In Q1, ended March 31, the company reported 4.1 percent operating income growth to $46.5 million.
Columbia Sportswear CEO Tim Boyle tells analysts that the group does not know “what the consumer is going to be doing in the back half of the year” and has no idea what its final product costs for fall 2025 and spring 2026 will be at this point, as the brand withdraws its FY25 outlook. In early February, the group estimated annual sales growth of 1 to 3 percent, which included single-digit sales increases in both EMEA and the US.
In Q1, ended March 31, the company reported 4.1 percent operating income growth to $46.5 million from a 1.1 percent net sales gain to $778.5 million. Year-over-year net income was flat at $42.2 million, and gross margin increased by 30 basis points to 50.9 percent.

With plans to introduce a new global marketing platform in August that “will be the Columbia brand character and voice for years to come,” Columbia estimates that the 10 percent universal tariff and the higher tariffs for China implemented by the US would add $40 to $45 million to the cost of sales for the fall season. The company does not expect to offset these higher costs this year. Instead, its mitigation strategy will evolve in response to trade policy changes. Given the current global climate, the company anticipates the US market will be challenging in H2 and that retailers will be cautious when placing orders.
Turning to markets outside the US, Columbia said it was not possible “to predict the extent to which US tariff actions will impact international economic growth and consumer demand” for its products.
Wholesale revenues increased by 4 percent on a constant-currency basis to $400 million in Q1, driven by higher spring ’25 orders, and reported DTC sales were flat at $378 million. Apparel/Accessories/Equipment sales increased by 2 percent to $629 million; Footwear sales slipped by 1 percent to $149 million.

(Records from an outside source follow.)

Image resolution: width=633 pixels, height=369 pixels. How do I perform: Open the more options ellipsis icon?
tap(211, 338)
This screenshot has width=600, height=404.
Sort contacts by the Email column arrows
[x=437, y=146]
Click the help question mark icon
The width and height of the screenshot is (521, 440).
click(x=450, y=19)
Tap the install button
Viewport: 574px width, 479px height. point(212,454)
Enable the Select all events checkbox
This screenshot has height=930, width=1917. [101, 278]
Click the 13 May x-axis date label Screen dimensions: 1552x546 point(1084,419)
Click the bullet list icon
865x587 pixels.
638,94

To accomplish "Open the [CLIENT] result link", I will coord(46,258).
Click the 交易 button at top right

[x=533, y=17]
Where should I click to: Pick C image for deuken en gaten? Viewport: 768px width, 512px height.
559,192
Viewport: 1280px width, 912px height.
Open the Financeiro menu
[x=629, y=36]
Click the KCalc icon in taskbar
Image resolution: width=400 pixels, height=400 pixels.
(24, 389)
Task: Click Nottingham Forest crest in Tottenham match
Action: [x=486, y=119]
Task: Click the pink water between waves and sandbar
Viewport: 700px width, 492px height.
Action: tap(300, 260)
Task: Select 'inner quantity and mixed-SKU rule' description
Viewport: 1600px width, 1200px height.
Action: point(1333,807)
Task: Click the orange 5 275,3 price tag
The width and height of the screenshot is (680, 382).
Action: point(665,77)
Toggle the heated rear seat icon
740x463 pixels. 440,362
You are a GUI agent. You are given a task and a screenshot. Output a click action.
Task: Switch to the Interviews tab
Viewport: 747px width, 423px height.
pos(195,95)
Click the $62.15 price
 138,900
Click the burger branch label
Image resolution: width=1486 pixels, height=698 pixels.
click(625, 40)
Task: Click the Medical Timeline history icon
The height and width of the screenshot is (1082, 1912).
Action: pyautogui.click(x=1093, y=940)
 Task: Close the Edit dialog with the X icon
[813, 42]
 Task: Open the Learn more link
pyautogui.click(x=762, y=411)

By brand on a reported basis, Columbia sales rose 3 percent to $683 million, with all markets growing except for Canada. Sorel sales dipped 8 percent to $42 million; prAna revenues fell by 10 percent to $28 million; and Mountain Hardwear sales slipped by 14 percent to $25 million.
Regionally, Q1 revenues increased in EMEA and LAAP, but fell in both the US and Canada. EMEA sales were up 7 percent, as direct net sales rose by a high-single digit, with growth in all channels led by DTC stores. The EMEA distributor business was down slightly despite strong spring orders due to a timing shift.